Money touches most parts of life, which makes starting over feel risky. But fear doesn’t have to decide for you. This piece unpacks the emotional and financial realities of change, and how to rebuild stability, confidence, and freedom on your own terms.

The Financial Costs (and the Potential Wins) of Starting Over

So often, we’re afraid of making life changes for financial reasons, particularly fearing negative financial consequences. 

We’re afraid to move to a new city, to change jobs, to leave a relationship, (for more reasons than strictly financial ones), but money is often one of our primary fears when making life changes. 

There certainly are costs, and the costs are easy to focus on. However, the wins can be exponential and far-reaching, and I don’t think we focus enough on what those wins look like. 

Financial fear is powerful

Money touches so many parts of our lives, and represents much more than numbers. It can be tied to security, identity, and control. Life changes can often threaten this sense of security. 

It brings to mind Maslow’s Hierarchy of Needs; physiological needs are at the base of the pyramid, and the next step up is safety (personal security, employment, resources, health, property). Money is heavily intertwined with both of these foundational layers. 

Maslow's hierarchy of needs

The challenge is that when we’re trying to make a big life change, we’re often reaching for things at the top three portions of the pyramid: love and belonging, esteem, and self-actualization. To reach those higher levels, we have to confront our fears around the lower ones, especially the financial fears that make us feel unsafe. 

Financial fear is so powerful because it’s about much deeper needs that money represents. 

In behavioral finance, extensive research has shown the reality of loss aversion. This means the pain of loss usually outweighs the joy of potential gains. When we’re making a big life decision, the potential loss feels disproportionately worse than the potential gain feels. We tell ourselves that staying in the status quo is safest, even if it slowly costs us something greater: our energy, creativity, peace of mind, or happiness.

Financial fear is not irrational, because stability means survival. But sometimes that instinct can hold us in places we’ve already outgrown.

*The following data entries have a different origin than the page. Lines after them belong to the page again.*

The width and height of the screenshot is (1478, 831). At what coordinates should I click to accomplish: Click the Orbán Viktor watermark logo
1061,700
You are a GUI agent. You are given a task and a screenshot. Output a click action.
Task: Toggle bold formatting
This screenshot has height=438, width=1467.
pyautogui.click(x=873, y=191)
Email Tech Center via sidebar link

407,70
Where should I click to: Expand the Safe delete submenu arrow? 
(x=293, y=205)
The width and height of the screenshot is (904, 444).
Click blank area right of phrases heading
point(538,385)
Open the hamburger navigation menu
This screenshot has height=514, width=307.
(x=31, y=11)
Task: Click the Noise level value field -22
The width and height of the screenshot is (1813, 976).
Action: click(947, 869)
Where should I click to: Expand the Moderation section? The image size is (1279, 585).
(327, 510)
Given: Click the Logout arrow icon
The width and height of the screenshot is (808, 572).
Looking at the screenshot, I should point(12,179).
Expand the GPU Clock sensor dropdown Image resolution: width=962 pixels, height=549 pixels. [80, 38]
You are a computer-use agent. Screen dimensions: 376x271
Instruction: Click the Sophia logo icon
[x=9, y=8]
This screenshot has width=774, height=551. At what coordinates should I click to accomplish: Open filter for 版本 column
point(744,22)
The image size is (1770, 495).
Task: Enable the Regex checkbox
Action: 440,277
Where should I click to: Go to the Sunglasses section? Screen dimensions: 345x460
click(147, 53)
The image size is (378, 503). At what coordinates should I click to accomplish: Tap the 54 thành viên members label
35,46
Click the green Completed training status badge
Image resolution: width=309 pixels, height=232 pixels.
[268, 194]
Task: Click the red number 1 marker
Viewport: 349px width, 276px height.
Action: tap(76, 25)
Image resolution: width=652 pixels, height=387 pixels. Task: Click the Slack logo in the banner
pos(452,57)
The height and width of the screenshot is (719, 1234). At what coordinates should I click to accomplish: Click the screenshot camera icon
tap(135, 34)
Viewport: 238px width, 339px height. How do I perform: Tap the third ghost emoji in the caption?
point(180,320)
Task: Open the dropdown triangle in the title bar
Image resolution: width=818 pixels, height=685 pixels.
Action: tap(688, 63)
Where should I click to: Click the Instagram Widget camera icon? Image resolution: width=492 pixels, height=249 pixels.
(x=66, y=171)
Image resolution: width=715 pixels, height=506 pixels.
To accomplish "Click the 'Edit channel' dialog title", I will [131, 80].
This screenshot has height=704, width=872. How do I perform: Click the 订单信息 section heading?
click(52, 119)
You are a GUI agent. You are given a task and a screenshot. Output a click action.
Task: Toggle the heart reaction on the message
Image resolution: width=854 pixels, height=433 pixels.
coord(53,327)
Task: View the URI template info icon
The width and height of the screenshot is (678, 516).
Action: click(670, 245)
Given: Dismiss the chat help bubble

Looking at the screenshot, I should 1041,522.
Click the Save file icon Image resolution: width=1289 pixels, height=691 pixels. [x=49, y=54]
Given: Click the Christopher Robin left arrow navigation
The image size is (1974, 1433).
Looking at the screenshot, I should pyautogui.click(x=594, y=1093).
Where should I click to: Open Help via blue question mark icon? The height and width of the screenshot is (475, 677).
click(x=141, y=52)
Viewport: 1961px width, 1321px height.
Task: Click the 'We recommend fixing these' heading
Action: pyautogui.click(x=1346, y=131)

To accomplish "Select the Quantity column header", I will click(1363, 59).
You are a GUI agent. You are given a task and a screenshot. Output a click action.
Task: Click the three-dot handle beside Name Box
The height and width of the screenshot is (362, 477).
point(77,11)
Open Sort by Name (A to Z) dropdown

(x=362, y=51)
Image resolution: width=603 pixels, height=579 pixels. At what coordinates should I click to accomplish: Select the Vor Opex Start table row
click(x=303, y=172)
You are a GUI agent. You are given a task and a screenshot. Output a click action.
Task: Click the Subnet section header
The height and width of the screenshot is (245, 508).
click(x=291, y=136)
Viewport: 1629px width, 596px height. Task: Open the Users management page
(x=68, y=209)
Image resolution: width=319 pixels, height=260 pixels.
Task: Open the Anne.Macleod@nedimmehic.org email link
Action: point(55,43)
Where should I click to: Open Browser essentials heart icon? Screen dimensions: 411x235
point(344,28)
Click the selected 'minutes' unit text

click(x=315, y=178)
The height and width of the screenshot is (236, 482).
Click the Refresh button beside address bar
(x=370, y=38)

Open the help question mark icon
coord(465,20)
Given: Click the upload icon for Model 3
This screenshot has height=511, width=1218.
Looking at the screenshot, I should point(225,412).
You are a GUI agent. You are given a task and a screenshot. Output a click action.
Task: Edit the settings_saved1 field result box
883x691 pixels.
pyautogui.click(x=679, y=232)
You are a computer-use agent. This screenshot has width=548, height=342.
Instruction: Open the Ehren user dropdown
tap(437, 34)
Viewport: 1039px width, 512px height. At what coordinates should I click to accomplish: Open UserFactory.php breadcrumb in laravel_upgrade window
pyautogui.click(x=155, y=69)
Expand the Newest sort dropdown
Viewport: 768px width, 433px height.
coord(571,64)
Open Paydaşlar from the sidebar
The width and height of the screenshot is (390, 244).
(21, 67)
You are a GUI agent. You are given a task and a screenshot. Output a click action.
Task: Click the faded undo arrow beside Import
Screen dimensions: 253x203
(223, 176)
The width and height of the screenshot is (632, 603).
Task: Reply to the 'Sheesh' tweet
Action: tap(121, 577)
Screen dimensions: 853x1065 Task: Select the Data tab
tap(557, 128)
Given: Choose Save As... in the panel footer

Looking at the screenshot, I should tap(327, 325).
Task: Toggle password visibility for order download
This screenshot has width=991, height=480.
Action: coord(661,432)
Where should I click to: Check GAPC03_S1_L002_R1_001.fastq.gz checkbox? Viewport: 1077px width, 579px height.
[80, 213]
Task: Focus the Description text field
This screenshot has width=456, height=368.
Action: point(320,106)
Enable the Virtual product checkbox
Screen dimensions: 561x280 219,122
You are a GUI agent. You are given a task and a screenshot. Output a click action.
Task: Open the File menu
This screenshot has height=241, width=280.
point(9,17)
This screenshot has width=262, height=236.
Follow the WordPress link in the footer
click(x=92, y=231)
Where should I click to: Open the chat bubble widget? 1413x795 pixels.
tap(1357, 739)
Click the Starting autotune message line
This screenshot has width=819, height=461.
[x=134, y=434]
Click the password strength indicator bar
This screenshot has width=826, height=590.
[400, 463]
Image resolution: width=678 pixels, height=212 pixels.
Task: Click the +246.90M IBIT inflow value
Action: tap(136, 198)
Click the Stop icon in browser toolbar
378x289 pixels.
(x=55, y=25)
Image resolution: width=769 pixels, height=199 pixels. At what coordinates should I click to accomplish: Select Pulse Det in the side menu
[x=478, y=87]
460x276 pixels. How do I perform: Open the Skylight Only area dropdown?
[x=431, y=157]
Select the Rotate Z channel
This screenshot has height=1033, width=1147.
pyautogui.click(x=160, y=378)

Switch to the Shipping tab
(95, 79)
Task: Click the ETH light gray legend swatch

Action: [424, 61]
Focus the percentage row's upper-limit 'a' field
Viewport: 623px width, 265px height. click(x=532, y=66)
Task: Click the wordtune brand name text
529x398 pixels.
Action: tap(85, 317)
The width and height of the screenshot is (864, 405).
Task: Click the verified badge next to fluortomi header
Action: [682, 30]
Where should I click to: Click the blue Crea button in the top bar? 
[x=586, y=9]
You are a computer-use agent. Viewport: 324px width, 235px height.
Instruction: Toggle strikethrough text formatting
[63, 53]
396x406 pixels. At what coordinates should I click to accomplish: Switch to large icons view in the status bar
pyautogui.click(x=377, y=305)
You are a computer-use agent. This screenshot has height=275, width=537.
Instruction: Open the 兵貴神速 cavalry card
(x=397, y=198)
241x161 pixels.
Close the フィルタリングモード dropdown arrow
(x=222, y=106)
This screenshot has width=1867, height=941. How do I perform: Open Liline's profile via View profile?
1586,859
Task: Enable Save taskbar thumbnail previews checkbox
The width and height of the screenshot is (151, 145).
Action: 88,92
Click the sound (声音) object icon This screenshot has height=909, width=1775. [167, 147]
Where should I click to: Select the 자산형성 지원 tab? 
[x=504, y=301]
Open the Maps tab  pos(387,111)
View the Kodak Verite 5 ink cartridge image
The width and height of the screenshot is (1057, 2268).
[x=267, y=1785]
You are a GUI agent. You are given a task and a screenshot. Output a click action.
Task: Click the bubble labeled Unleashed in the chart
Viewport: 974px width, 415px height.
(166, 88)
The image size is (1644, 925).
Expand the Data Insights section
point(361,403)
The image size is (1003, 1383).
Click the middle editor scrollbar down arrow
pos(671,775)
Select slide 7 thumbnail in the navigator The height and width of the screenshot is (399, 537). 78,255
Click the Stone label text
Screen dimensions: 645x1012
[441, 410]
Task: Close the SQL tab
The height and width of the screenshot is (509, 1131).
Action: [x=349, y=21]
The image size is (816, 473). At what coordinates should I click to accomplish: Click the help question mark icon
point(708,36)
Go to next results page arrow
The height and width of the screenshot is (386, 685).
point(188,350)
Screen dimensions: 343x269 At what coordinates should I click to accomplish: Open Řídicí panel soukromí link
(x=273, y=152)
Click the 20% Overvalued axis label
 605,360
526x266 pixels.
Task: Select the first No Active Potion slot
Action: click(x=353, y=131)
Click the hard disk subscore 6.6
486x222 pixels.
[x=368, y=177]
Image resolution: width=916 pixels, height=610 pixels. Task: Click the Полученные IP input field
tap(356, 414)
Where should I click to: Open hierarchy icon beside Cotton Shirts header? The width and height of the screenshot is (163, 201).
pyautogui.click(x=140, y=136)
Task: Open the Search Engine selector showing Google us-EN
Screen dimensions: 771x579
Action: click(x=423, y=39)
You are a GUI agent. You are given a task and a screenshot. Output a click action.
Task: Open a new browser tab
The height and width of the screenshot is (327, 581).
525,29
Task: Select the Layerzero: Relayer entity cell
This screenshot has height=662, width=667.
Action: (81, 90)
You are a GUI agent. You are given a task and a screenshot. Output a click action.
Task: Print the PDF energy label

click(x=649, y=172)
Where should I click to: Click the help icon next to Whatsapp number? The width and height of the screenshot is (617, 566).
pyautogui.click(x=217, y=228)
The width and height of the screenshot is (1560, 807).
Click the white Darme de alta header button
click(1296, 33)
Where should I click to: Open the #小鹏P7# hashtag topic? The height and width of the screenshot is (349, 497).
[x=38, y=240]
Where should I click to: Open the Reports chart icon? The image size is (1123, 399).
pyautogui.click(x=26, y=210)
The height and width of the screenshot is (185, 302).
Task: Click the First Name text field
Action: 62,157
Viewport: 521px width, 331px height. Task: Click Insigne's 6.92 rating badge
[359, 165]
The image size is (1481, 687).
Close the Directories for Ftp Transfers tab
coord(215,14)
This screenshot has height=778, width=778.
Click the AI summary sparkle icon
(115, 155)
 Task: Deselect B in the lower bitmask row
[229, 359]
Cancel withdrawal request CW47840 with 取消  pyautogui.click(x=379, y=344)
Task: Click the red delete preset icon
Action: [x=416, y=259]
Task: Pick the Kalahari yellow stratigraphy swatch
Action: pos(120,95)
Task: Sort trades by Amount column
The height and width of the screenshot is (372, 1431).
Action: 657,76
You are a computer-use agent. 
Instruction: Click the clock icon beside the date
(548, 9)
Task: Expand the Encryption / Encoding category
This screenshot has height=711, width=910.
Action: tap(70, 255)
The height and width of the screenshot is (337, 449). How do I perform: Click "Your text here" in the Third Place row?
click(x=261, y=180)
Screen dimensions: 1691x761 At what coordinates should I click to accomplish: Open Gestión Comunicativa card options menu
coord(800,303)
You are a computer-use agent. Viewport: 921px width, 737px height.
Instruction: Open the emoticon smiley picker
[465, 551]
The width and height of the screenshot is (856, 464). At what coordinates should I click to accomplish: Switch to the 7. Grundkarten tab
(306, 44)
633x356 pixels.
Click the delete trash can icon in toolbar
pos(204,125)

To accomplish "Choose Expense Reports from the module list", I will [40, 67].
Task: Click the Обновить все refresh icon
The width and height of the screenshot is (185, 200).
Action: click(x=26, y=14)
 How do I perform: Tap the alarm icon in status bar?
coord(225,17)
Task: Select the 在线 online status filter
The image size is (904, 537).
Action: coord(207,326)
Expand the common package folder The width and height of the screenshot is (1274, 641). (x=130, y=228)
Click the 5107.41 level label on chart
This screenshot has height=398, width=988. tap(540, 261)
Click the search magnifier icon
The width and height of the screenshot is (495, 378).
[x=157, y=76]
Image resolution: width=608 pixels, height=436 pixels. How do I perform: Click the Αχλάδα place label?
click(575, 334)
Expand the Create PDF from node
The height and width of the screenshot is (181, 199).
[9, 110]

The Hidden Costs of Playing It Safe

When we think about money and risk, it’s easy to focus primarily on what we might lose. But there is also always a cost to not changing. 

Opportunity cost is the value of what you give up by choosing not to act. For example, staying in a job that feels secure but is burning you out might seem responsible and even necessary, but what about all the parts of your life you’re missing out on because you never have time or energy for them? Over years, that adds up to so many missed opportunities and compounding growth.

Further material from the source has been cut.